Pressure on bank staff to push “unsuitable” financial products on customers is hurting the integrity of the industry, the Finance Brokers Association of Australia
(FBAA) has warned.
The FBAA is responding to a Fairfax Media report, which claimed Commonwealth Bank staff felt pressured to meet performance targets to sell products which are not in the customers’ interests.
The FBAA’s Peter White
said this is another example of the way banks and major lenders “stop at nothing” to ensure they improve their financial bottom line.
“This might be great for shareholders but comes at the expense of customers who are being offered loans that are unsuitable and unsustainable.”
White has now highlighted that this is a “fundamental difference” between bank-originated and broker-originated loans.
“It is all about transparency as banks are under no obligation to disclose commissions, unlike finance brokers,” he said.
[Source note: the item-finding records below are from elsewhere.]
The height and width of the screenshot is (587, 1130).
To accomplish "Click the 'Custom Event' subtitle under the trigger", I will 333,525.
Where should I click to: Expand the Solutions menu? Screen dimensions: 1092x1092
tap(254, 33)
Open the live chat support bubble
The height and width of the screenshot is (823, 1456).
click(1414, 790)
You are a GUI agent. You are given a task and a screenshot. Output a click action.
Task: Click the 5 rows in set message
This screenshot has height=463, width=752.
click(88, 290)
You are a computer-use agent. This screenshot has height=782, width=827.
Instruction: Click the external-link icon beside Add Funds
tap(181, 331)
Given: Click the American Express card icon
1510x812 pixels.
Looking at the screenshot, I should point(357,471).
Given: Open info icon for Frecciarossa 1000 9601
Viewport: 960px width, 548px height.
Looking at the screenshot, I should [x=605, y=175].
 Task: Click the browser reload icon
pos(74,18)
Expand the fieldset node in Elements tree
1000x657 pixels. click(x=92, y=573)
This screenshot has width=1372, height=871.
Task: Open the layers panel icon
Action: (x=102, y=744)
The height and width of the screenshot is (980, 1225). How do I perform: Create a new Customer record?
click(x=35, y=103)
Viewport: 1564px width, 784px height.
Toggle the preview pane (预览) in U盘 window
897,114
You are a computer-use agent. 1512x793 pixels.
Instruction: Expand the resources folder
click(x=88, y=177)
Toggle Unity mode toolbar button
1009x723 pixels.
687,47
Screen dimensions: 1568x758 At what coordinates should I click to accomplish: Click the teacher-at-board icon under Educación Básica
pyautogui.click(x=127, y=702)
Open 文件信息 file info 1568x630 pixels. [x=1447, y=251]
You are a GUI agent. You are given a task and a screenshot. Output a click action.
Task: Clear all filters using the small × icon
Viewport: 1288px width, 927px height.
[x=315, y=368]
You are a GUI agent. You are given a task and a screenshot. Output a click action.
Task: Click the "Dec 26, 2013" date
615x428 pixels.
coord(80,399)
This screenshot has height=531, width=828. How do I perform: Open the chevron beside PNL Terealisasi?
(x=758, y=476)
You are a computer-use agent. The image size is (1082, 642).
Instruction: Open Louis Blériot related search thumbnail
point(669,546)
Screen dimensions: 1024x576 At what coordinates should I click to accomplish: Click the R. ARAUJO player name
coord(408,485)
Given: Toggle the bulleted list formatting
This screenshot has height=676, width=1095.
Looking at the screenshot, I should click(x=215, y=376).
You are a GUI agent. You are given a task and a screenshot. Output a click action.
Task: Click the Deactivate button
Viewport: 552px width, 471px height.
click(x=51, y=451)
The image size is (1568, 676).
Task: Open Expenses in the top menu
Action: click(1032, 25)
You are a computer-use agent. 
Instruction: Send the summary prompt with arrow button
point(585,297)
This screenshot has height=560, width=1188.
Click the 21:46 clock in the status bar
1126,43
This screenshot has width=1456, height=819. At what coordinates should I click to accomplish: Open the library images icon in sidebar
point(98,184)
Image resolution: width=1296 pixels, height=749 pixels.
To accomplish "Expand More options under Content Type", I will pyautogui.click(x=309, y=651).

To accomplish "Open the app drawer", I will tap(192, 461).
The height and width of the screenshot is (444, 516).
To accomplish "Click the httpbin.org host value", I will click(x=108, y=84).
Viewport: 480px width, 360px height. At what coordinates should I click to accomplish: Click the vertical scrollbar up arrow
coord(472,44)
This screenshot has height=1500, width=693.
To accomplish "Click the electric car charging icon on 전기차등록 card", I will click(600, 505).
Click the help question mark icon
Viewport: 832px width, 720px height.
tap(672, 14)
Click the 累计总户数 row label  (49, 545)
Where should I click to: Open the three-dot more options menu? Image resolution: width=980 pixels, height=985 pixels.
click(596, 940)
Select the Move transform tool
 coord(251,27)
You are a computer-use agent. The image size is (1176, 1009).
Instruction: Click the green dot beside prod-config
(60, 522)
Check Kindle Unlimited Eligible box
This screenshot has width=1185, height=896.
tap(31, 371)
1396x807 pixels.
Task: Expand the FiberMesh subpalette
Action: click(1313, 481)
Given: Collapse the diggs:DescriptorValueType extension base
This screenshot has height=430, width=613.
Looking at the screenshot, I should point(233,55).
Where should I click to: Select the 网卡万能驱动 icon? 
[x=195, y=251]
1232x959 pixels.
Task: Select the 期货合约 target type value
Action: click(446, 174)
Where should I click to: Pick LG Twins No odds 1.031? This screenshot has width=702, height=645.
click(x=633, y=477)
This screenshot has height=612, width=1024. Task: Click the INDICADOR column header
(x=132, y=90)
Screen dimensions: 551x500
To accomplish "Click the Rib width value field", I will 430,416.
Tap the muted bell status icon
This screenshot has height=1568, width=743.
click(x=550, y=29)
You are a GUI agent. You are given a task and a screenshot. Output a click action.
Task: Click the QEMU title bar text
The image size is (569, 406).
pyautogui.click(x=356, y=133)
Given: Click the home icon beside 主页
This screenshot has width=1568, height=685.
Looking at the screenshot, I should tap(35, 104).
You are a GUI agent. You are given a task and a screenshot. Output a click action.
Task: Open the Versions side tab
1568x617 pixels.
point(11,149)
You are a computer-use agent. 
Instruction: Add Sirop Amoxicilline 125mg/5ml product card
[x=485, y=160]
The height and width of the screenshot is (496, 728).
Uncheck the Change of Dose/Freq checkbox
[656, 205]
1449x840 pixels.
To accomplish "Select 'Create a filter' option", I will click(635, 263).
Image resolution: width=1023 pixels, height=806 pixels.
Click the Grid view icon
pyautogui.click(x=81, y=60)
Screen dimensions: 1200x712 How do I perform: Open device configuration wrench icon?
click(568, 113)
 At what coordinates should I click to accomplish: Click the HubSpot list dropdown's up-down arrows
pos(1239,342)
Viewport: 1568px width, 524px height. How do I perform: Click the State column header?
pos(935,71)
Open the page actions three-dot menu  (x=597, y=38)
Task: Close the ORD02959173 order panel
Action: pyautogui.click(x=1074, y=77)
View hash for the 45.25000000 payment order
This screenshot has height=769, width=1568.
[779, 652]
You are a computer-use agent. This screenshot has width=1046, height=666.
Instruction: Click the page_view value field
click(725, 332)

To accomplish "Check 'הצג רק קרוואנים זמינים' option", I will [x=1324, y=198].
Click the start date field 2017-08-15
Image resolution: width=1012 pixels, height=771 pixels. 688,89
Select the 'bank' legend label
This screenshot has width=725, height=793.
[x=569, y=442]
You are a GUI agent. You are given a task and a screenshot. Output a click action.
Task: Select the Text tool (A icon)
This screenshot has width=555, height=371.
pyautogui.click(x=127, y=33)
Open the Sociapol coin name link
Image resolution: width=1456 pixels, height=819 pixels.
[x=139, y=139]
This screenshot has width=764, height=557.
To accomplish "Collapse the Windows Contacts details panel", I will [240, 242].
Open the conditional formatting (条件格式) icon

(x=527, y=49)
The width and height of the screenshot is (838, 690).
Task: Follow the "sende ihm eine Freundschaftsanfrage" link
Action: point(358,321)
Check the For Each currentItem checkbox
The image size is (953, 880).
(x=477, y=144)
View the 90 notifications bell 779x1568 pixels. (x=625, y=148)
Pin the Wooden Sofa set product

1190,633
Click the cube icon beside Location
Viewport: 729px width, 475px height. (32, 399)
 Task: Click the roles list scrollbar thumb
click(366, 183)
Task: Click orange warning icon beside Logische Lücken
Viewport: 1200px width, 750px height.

“The Financial Services Union has got it right in condemning this ‘sales culture’ within the banks. In fact it is this type of practice that provides ammunition to those pressing for a royal commission into the banking industry.”
Unlike banks, which have volume and sales targets, White said brokers are more inclined to act in the best interests of consumers.
“Brokers rely on repeat business and know the value of keeping the customer happy and more importantly sustaining an honest and open financial relationship,” he said.